The exercise:
Can you format the listing below as a numbered list, dropping any blank lines and leaving the pictures out?

Given information:
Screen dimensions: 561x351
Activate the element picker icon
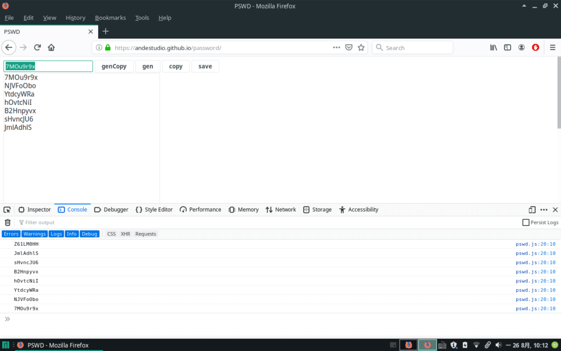[x=7, y=210]
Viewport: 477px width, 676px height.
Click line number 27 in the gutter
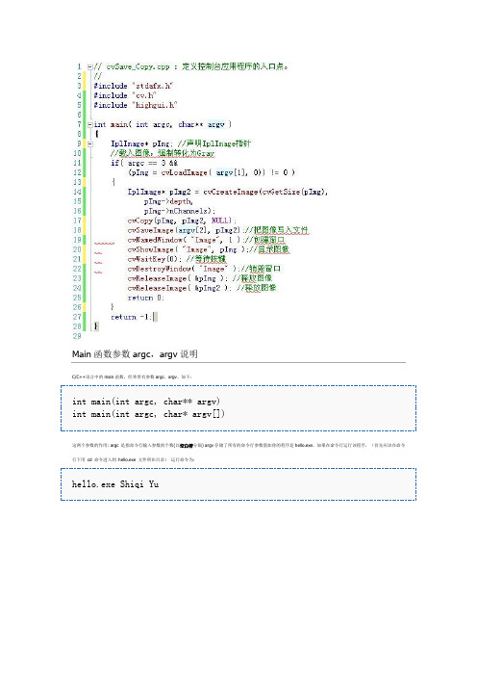pyautogui.click(x=77, y=317)
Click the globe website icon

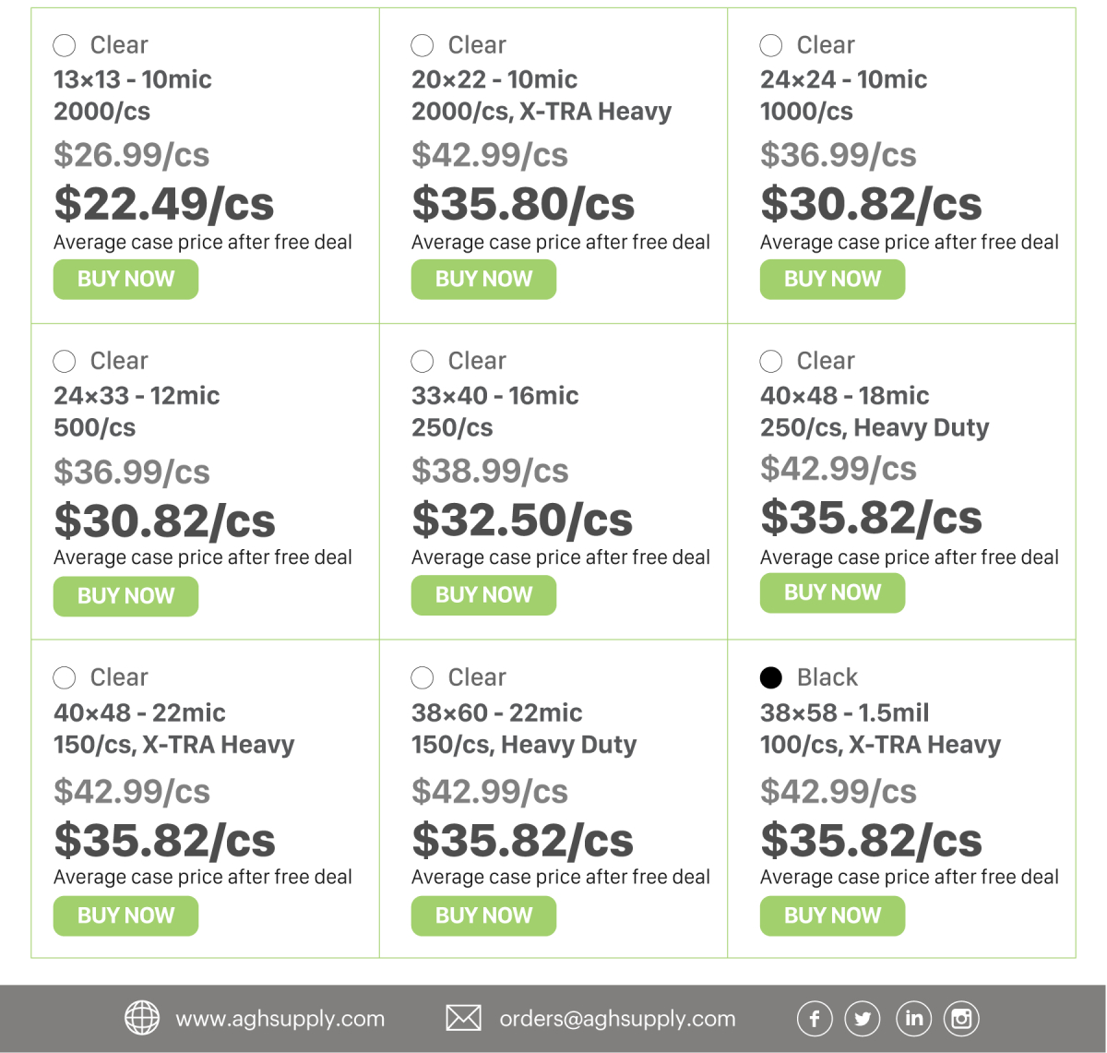142,1018
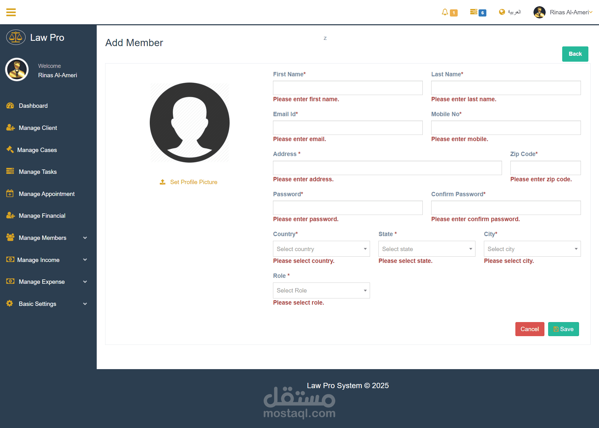Click the Law Pro scales logo
This screenshot has height=428, width=599.
click(16, 37)
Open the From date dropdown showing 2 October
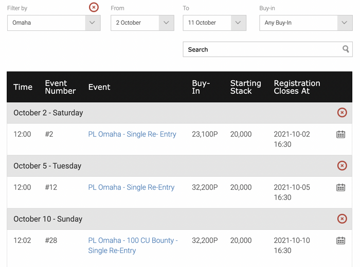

Solution to this problem:
1. Screen dimensions: 561x351
2. Activate the element picker icon
3. [x=7, y=210]
4. Viewport: 477px width, 676px height.
5. Click line number 27 in the gutter
6. pyautogui.click(x=77, y=317)
7. Click the globe website icon
8. 142,1018
9. Click the Law Pro scales logo
10. This screenshot has height=428, width=599.
11. click(16, 37)
12. Open the From date dropdown showing 2 October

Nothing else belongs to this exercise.